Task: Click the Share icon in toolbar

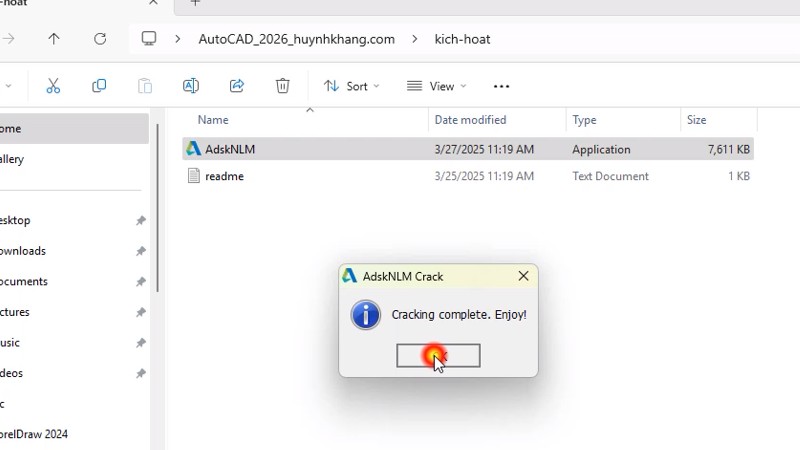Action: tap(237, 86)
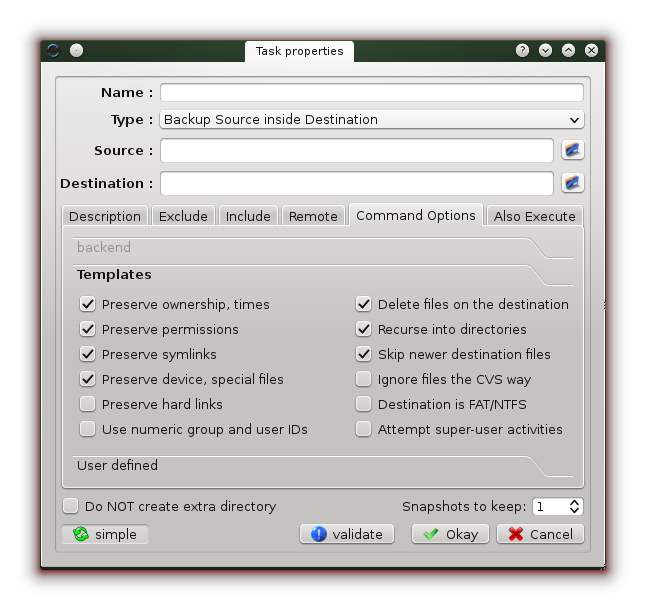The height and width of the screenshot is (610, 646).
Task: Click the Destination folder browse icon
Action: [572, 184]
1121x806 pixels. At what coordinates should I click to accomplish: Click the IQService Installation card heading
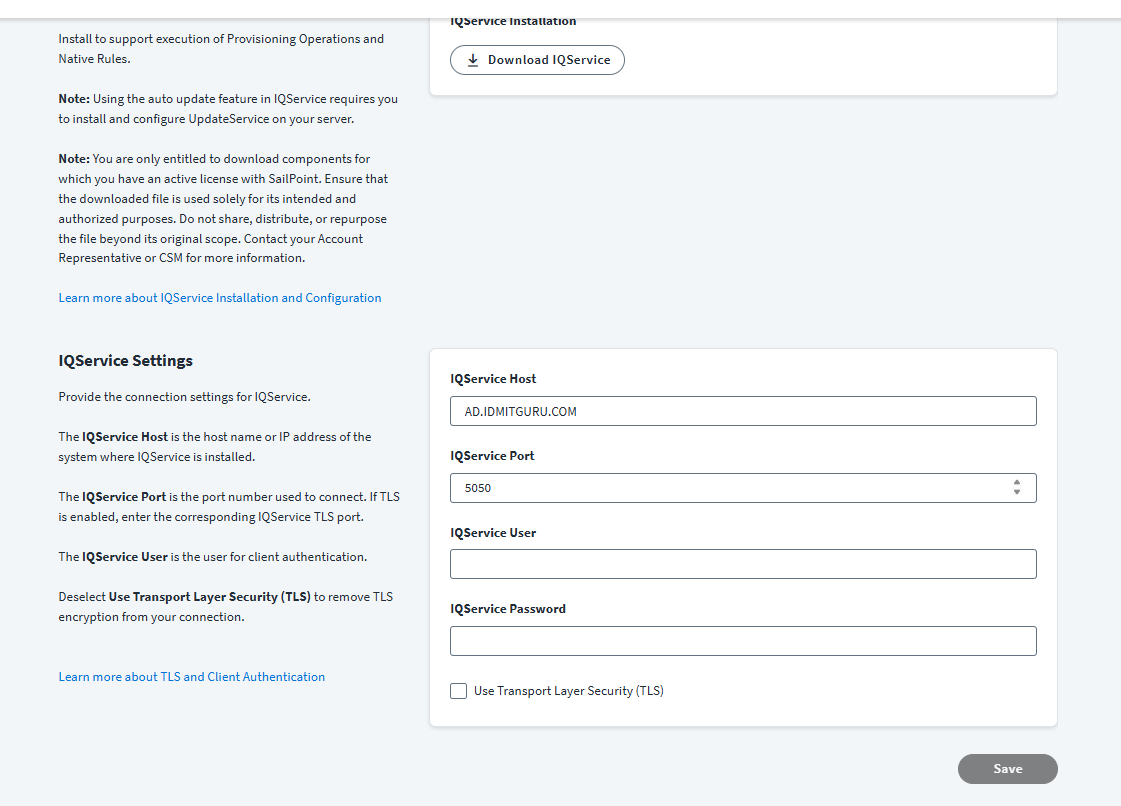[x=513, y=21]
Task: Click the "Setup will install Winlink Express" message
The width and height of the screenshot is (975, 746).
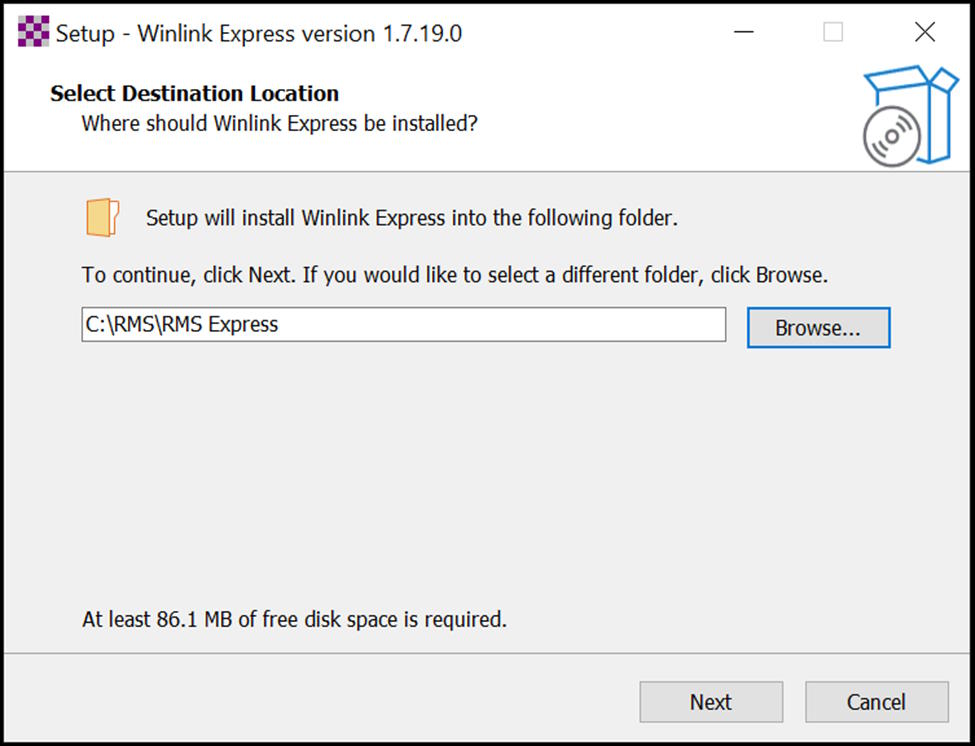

::::

• [WHAT IS NEEDED]
Make an exact copy of the data above, pictures excluded.

• [OUTPUT FOR THIS TASK]
Task: Click the Share icon in toolbar

Action: tap(237, 86)
The height and width of the screenshot is (610, 646).
Task: Click the Destination folder browse icon
Action: [572, 184]
1121x806 pixels. At what coordinates should I click to accomplish: Click the IQService Installation card heading
[x=513, y=21]
Task: Click the "Setup will install Winlink Express" message
The width and height of the screenshot is (975, 746).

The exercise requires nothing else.